Sur les gilets jaunes : nos incohérences collectives. – Romain Blachier

Nuit Debout, les bonnets rouges ou les manifestations type #ilestencoretemps. Aujourd’hui les gilets jaunes.

Chaque mouvement de” masse” provoque une récupération/ fascination dans le monde politique. Même si la masse est bien sûr à valoriser : 99,6% des Français n’ont pas participé à la manifestation des gilets jaunes samedi et dimanche. Mais comme à chaque fois qu’un mouvement collectif se lance, une vraie sympathie se manifeste dans l’opinion.

Opinion, politiques, des sympathies pas toujours cohérentes

Nombreux sont les sondés interrogés à exprimer une sympathie pour les gilets jaunes, mouvement lancé sur un mode d’ordre de moins d’impôts sur les carburants fossiles et polluants. Les 5 pétitions les plus signées en ce moment sur change.org sont, loin devant la question de la misère, celle d’une demande de la baisse du prix des carburants fossiles à la pompe.Et une bonne partie de cette opinion qui les soutient est la même qui demande des efforts radicaux en matière environnementale. Mais qui recule dès la première mesure prise.
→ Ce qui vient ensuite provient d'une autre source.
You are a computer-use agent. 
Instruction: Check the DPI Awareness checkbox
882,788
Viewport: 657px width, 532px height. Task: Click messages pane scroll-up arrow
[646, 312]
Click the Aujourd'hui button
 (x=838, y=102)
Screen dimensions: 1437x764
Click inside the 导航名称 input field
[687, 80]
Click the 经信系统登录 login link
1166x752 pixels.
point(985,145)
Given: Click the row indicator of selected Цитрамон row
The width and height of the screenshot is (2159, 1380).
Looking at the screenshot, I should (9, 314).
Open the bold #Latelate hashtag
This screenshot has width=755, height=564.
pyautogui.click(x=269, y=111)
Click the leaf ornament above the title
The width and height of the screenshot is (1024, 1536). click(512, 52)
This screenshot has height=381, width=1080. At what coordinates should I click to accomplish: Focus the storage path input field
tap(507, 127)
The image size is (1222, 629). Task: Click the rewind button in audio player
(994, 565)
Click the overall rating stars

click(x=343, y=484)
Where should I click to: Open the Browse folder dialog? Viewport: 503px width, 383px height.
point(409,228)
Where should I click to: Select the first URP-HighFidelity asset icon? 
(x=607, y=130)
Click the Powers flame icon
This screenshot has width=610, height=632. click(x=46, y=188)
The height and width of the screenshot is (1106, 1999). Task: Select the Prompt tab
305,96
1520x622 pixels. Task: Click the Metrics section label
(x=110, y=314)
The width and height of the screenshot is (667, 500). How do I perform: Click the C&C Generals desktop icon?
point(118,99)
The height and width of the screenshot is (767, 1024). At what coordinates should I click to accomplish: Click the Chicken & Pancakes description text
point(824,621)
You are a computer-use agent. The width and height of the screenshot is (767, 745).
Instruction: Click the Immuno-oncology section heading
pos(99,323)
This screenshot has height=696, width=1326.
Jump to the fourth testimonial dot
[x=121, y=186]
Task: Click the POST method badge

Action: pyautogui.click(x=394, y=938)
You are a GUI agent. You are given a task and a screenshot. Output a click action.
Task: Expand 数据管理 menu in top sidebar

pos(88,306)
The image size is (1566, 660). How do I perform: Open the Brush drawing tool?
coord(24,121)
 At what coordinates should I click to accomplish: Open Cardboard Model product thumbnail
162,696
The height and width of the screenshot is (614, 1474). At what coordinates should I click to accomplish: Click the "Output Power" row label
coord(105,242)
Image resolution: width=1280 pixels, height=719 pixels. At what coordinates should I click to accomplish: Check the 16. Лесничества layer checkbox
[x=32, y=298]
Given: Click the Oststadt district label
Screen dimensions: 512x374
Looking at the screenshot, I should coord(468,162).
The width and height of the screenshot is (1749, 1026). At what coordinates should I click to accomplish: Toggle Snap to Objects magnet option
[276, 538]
Des politiques tout aussi incohérents que nombre de français

On ne saurait blâmer l’opinion quand on voit l’incohérence des politiques français : La France Insoumise qui propose d’augmenter le gazoil pendant la présidentielle, se défini comme écologiste, participe au mouvement #ilestencoretemps, se trouve également à soutenir les gilets jaunes par envie de récupération. Fermant les yeux sur certaines dérives du mouvement.

Laurent Wauquiez, qui soutenait un candidat proposant d’augmenter fortement les taxes sur la consommation des français, se pose aussi en soutien du mouvement. EELV, qui a souvent raison en matière de transports, est aux abonnés absents dès que monte la moindre contestation. Quant à la majorité, si elle a raison de pointer la nécessité de la transition écologique, elle gagnerait en cohérence à y consacrer davantage de moyens sur le budget de l’Etat et régulation. Et à éviter certaines mesures déplorables sur l’huile de palme, même si certains deputés de ce camp font aussi d’excellentes choses dans ce domaine. Une huile de palme au passage que nous condamnons tous en tant que citoyens mais que beaucoup défendent en tant que consommateurs de Nutella.

Gilets jaunes : un argument biaisé mais qui s’en soucie hélas ?

Le mouvement des gilets jaunes est diffus certes mais repose tout de même au départ sur la revendication de la voiture individuelle. Qui, contrairement à ce qu’on dit n’est pas utilisée forcément par des rurbains pauvres. Les chiffres sont là : les revenus aisés roulent plus et consomment plus d’essence que les personnes des milieux populaires. Et habitent souvent plus loin de leur lieu de travail que les plus pauvres

Et la plupart des trajets domiciles travail font moins de 5 kilomètres.
 Parmi les Français qui travaillent à moins d’un km de leur domicile, pratiquement six sur dix (58,4 %) se déplacent en voiture.

Le rôle du politique ne doit pas se résumer à la colére

Certains intellectuels ou politiques cherchant à se donner un vernis “peuple” arrivent à y voir l’expression populaire, d’autres y voient un rassemblement de réacs . Ce qui est sûr c’est qu’il y a un sentiment un peu global de déclassement.

Y compris on le voit chez certains des manifestants les plus huppés, pas toujours les derniers quand il s’agit de refuser de contribuer. Mais on a aussi vu des gens modestes, mêlant à cette histoire de carburant un sentiment d’injustice globale,de salaires bas et d’ascenseur social bloqué. Un sentiment d’injustice global qui ne se laissera pas convaincre par des arguments mentionné plus haut. Ou même d’autres, qui expliquent clairement qu’on a besoin de bien moins de temps de travail qu’avant pour acheter de quoi se déplacer sur 100 kilomètres…

En politique la tentation est grande de récupérer une colére médiatisée (et qui bénéficie de la part du Figaro comme de BFMTV de bien plus de bienveillance que quand les syndicats manifestent). Mais le rôle de la politique est aussi de donner un débouché à la vie des gens. Pas juste d’essayer de profiter leur colère.